## Given problem
Return every line below that contains the word "should".

[Entries for text and item locations]
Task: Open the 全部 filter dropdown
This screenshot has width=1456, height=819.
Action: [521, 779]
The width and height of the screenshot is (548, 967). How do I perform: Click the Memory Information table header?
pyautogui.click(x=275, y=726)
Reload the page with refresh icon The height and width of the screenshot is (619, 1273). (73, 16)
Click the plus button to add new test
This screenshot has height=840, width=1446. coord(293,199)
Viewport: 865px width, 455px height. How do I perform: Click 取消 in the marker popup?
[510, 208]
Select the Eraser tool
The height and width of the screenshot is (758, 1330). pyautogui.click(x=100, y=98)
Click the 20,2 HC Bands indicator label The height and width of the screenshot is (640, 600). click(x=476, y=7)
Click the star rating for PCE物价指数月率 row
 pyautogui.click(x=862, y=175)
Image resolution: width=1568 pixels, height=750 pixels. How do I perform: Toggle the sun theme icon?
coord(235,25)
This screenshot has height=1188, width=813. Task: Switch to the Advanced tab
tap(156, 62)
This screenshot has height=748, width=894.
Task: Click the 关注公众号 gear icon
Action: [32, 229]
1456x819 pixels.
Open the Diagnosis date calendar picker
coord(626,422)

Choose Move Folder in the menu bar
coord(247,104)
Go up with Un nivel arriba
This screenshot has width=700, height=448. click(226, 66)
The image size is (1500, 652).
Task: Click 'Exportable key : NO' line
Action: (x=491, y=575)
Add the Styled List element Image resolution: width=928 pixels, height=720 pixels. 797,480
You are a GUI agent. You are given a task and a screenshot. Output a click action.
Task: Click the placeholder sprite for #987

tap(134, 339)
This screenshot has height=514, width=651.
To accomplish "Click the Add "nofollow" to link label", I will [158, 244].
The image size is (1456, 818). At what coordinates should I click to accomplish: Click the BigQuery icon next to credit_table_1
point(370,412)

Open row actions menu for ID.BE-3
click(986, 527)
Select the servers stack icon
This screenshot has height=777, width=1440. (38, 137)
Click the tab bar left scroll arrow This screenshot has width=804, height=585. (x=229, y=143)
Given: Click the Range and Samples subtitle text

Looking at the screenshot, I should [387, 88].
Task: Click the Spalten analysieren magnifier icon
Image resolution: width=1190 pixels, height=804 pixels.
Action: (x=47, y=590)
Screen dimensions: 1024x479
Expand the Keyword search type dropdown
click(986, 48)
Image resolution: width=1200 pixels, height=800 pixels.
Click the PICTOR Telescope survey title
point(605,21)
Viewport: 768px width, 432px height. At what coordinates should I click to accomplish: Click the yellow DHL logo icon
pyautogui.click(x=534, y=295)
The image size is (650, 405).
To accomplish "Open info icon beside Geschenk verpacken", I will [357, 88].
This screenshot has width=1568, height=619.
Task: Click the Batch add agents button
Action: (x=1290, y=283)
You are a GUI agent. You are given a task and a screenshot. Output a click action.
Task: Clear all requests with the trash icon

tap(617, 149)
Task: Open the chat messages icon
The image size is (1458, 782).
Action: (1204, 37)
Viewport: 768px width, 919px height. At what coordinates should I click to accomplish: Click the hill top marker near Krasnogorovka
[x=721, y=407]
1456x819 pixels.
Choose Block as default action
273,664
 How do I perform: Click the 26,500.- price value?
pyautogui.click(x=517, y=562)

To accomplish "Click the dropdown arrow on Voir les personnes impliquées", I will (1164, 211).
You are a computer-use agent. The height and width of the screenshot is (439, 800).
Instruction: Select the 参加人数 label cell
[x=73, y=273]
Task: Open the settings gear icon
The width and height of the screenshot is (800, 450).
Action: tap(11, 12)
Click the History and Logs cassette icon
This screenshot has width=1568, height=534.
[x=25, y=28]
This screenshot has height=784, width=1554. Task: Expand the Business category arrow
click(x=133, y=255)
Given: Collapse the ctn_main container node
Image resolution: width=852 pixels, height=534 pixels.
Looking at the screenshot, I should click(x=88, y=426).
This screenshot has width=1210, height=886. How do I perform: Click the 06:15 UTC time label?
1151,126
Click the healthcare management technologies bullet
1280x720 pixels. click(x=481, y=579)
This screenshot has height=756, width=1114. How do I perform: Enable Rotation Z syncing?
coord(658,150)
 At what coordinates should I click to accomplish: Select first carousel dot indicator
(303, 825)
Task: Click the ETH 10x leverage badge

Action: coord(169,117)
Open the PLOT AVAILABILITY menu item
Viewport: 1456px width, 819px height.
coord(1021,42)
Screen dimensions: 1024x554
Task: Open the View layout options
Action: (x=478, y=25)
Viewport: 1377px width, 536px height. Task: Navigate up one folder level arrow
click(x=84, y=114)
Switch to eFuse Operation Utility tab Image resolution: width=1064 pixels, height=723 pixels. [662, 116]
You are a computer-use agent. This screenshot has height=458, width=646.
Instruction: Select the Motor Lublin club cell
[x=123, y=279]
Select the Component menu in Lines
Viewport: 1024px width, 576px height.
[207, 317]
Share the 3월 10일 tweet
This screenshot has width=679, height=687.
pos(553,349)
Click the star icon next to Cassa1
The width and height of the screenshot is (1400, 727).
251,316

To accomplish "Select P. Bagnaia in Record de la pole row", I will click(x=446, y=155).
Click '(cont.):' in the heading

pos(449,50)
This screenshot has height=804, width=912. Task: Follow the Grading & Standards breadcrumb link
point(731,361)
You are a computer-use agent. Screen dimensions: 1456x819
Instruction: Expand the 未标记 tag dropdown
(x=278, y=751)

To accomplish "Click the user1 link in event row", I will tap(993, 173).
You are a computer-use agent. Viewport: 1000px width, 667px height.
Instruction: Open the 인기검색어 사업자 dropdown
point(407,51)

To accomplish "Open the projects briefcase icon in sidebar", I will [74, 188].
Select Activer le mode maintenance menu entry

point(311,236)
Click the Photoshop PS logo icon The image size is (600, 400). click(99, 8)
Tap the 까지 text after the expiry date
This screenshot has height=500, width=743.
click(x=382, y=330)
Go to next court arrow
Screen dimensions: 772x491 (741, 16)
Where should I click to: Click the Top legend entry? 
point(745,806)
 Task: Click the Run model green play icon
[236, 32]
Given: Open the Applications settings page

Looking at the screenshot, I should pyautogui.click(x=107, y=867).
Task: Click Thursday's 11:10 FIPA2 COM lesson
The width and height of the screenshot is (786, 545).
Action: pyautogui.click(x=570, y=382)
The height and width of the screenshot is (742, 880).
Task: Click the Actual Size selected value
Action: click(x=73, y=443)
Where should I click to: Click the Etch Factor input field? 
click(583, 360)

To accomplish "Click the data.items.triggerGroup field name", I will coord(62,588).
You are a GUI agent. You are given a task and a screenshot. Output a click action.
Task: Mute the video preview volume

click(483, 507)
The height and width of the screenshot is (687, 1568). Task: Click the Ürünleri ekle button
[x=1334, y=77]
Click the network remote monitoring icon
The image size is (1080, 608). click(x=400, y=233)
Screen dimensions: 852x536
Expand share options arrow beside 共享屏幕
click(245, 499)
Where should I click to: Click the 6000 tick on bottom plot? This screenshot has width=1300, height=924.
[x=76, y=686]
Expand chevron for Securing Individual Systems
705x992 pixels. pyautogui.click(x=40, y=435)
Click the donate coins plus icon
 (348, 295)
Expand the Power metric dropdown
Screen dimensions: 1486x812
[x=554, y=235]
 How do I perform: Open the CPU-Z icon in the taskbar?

## Solution to the exercise
The image size is (1456, 818). At what coordinates should I click to accomplish: Click the BigQuery icon next to credit_table_1
Looking at the screenshot, I should [387, 88].
Viewport: 768px width, 432px height. At what coordinates should I click to accomplish: Click the yellow DHL logo icon
Viewport: 768px width, 919px height. At what coordinates should I click to accomplish: Click the hill top marker near Krasnogorovka
Looking at the screenshot, I should click(x=88, y=426).
 At what coordinates should I click to accomplish: Select first carousel dot indicator
Where should I click to: Click the Top legend entry? 
Looking at the screenshot, I should pyautogui.click(x=107, y=867).
Where should I click to: Click the Etch Factor input field? 
Where should I click to: Click the 6000 tick on bottom plot? This screenshot has width=1300, height=924.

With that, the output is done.